Board Game Top Shop, known in Japan as Tenant Wars (テナントウォーズ, Tenanto Wōzu), is a video board game developed by KID for the PlayStation and Sega Saturn. Although both releases were published in Japan, only the PlayStation version was issued in North America where it was given an "E" rating by the ESRB.

==Gameplay==
The gameplay of Top Shop mimics that of Monopoly, but expands on the property management aspect of that game. As in Monopoly, players move across a game board in accordance to the number they roll on a die, purchase unowned properties when they land on such and earn money when they reach the bank. Rolling an "E" triggers a random event, while landing on an elevator space can affect the direction in which the player moves.

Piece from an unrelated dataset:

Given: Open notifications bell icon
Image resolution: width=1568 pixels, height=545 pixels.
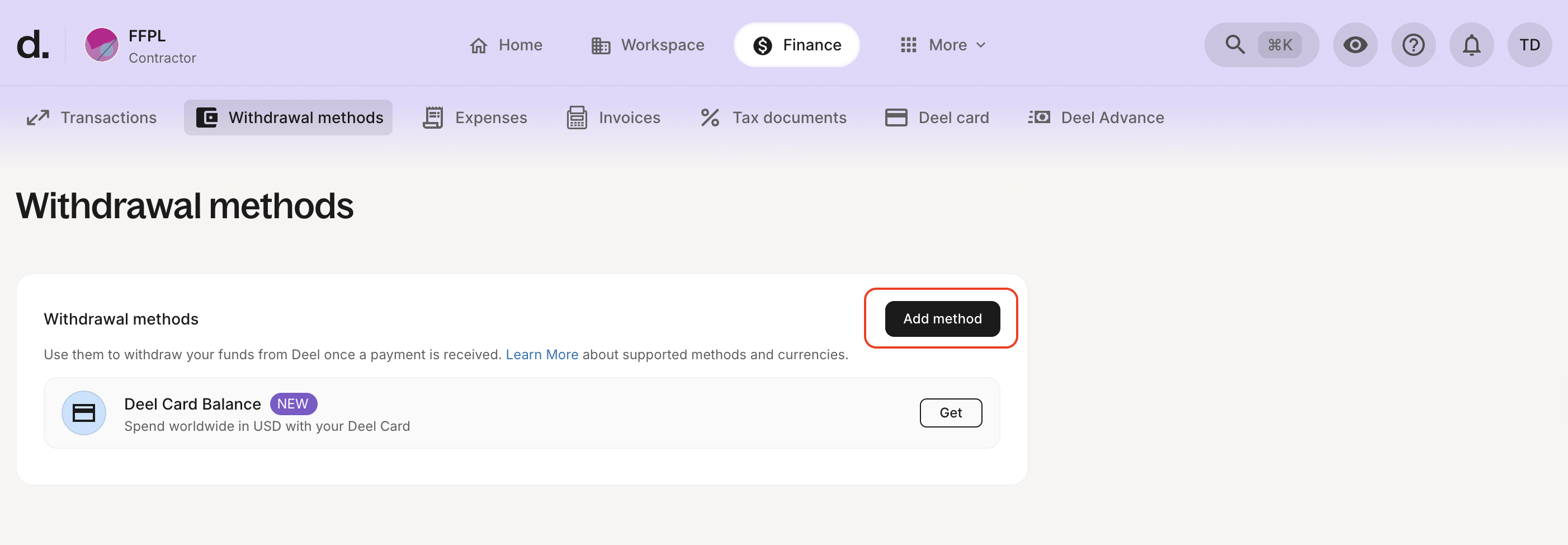Looking at the screenshot, I should tap(1471, 45).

Top Shop deviates from Monopoly when players land on spaces owned by other players. Instead of paying rent, the landing-player must buy an item from the owner-player's store. Items cost varying levels of money, and when one buys them they disappear from the store and must be restocked by the owner. In addition, when an item is bought the buyer may receive "cash back" and/or a random number of points which can be used at the bank to buy various special events, such as "Random Money Exchange" or "Win the Game". When neighboring spaces are purchased by the same player, a larger shop with greater stock capacity and more available expensive items is built. Stores themselves can only be bought from other players when they are sold out of all their goods and can only be restocked by their owners when they land on the store, unless a special event allows otherwise.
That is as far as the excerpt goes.